- O governo dos EUA classificou as organizações PCC e CV como terroristas, ato unilateral do governo americano.
- No Brasil, o terrorismo é definido pela Lei 13.260/2016, distinguindo-o de facções criminosas movidas principalmente por lucro.
- A classificação norte-americana não considera o direito brasileiro e pode gerar consequências econômicas, geopolíticas e militares para o Brasil.
- A base jurídica americana exigiria indícios de apoio material do Estado brasileiro às organizações, abrindo margem para sanções, como congelamento de ativos.
- Em cenário mais amplo, poderiam ocorrer restrições a negócios entre empresas norte-americanas e o Estado brasileiro.
O governo dos Estados Unidos classificou o PCC e o Comando Vermelho como organizações terroristas. O ato, feito de modo unilateral pelo governo norte-americano, pode ter efeitos diplomáticos e legais, mesmo diante de controvérsias sobre a aplicação prática.
No Brasil, a discussão é embasada pela legislação local.
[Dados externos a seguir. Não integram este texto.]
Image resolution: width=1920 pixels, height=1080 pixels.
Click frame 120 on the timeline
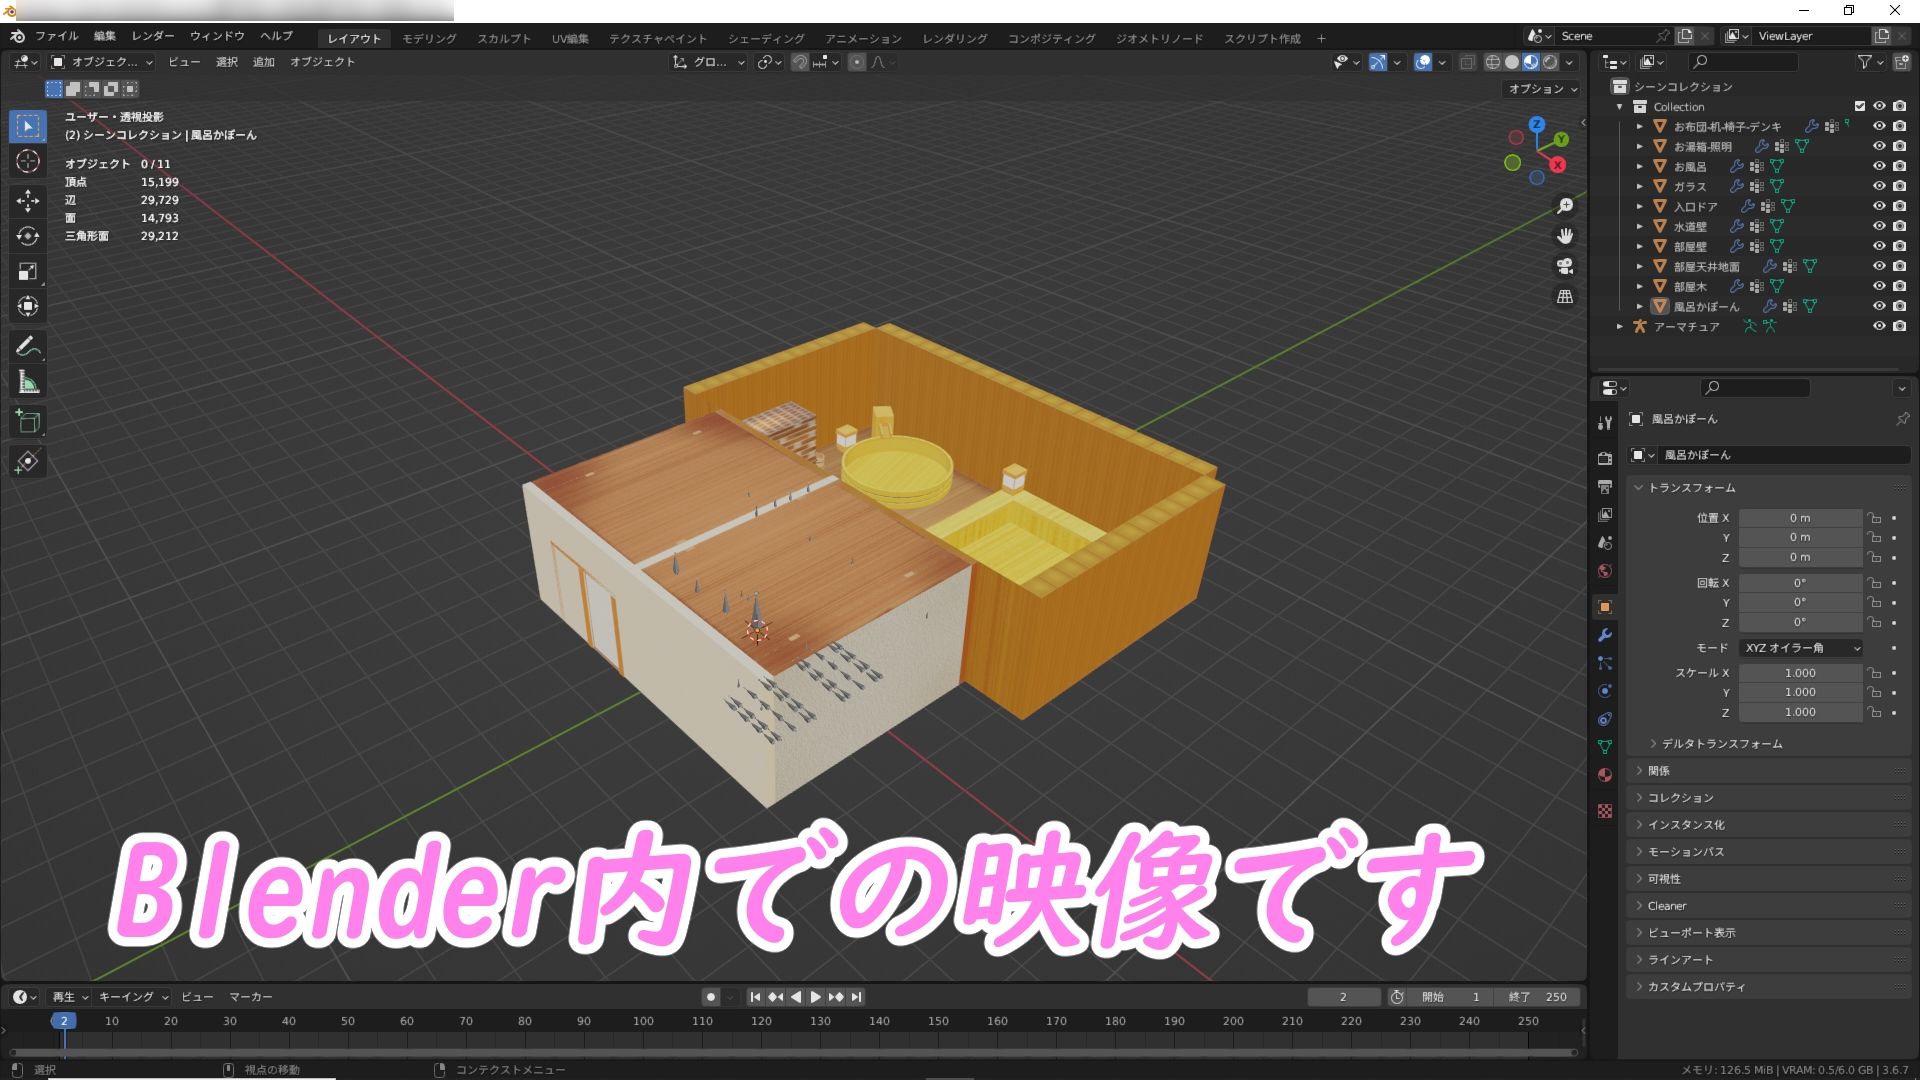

A Lei 13.260/2016 define terrorismo como atos que promovem terror social ou motivação xenófoba, discriminatória ou religiosa. Já a Lei 15.358/26 institui o Marco Legal do Combate ao Crime Organizado.
Essa diferença jurídica gera incertezas sobre o alcance de sanções. O precedente da Suprema Corte dos EUA aponta para a necessidade de demonstrar apoio material do Estado brasileiro às organizações. São previstas possíveis sanções federais.
Entre as consequências em tese estão o congelamento de ativos identificados e a proibição de negócios com o Estado brasileiro por parte de empresas norte-americanas, caso haja fundamentação suficiente. A situação abre espaço para debates sobre aplicação de medidas econômicas.
Especialista em tribunais superiores e processo penal
Max Telesca
A classificação pode influenciar a cooperação entre as autoridades, o intercâmbio de informações e eventuais ações conjuntas em fases de investigação e pressão diplomática, sem contudo impor uma conclusão imediata sobre o enquadramento no Brasil.